* Passage
Have you been asleep since the 1990's?
Yeah, it's a stupid idea to let Office touch the Internet. And yeah, Office has done this since the first versions that ran on Windows 95. It's not hard to make Office run off to the web to collect some part of a file you've downloaded and it's only a short step to make it compromise itself from there (because there's ALWAYS a whole it how it handles or verifies that data).
Hell, I hacked the school network when I was a kid by using Office macros to bypass Windows explorer restrictions on drive letters and program execution. Was but the work of a moment to demonstrate to my IT teacher (who stupidly told us to "try to hack the network, it's good education, but you won't be able to") that the document he'd just accepted from me and commented on had actually used his credentials temporarily to upgrade my account to a network admin. It was only because I told him that he ever knew, and only because I was honest that I didn't get into trouble. And the next day, I was invited to the IT Office to show them what I'd done and the program I'd wrote to stop it doing just that.
It's probably not *that* easy any more but all you have to do is get Office to try to load remote data and you have the potential for an exploit by feeding it corrupt data. It does that for everything from clipart, to form-filling, to hyperlinks, to embedded images, to macros, to online collaboration.

* Given records
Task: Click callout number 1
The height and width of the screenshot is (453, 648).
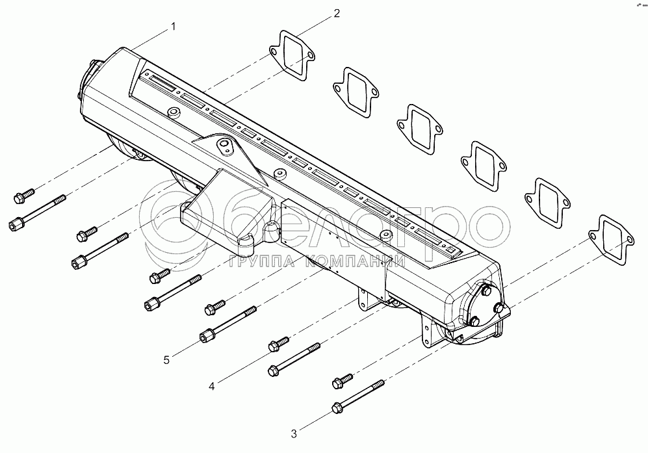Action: point(173,27)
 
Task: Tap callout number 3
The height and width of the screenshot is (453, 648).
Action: point(293,433)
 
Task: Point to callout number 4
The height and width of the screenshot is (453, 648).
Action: point(211,386)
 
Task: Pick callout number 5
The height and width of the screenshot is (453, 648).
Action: point(166,359)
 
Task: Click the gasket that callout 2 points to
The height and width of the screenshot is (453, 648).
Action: point(292,56)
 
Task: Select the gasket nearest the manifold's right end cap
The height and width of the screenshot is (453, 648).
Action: point(610,240)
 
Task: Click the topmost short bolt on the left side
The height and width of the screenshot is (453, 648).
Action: point(25,194)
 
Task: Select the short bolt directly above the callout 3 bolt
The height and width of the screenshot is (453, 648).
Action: point(343,379)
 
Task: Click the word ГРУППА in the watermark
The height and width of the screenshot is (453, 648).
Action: point(255,262)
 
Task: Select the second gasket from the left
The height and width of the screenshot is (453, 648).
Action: point(355,91)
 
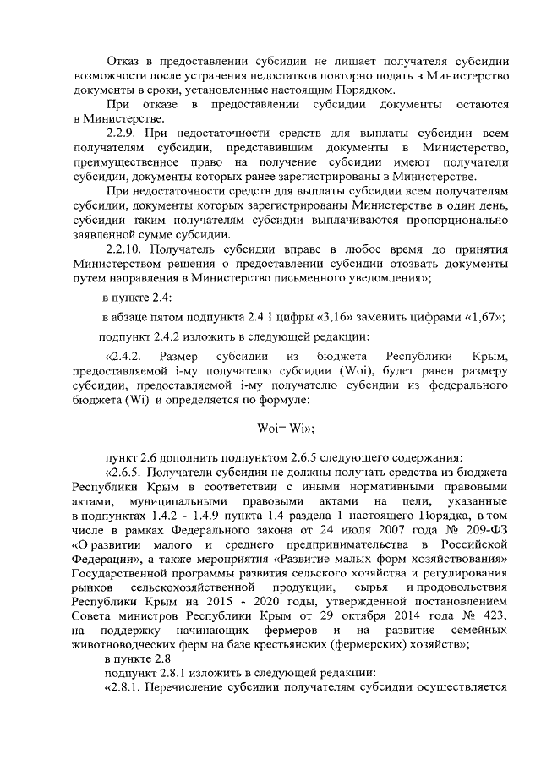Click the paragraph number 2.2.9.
tap(121, 134)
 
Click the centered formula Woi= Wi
tap(286, 429)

* Short task
Can you copy the Office comment word for word, starting at "Hell, I hacked" and ending at "doing just that."?

* Result
Hell, I hacked the school network when I was a kid by using Office macros to bypass Windows explorer restrictions on drive letters and program execution. Was but the work of a moment to demonstrate to my IT teacher (who stupidly told us to "try to hack the network, it's good education, but you won't be able to") that the document he'd just accepted from me and commented on had actually used his credentials temporarily to upgrade my account to a network admin. It was only because I told him that he ever knew, and only because I was honest that I didn't get into trouble. And the next day, I was invited to the IT Office to show them what I'd done and the program I'd wrote to stop it doing just that.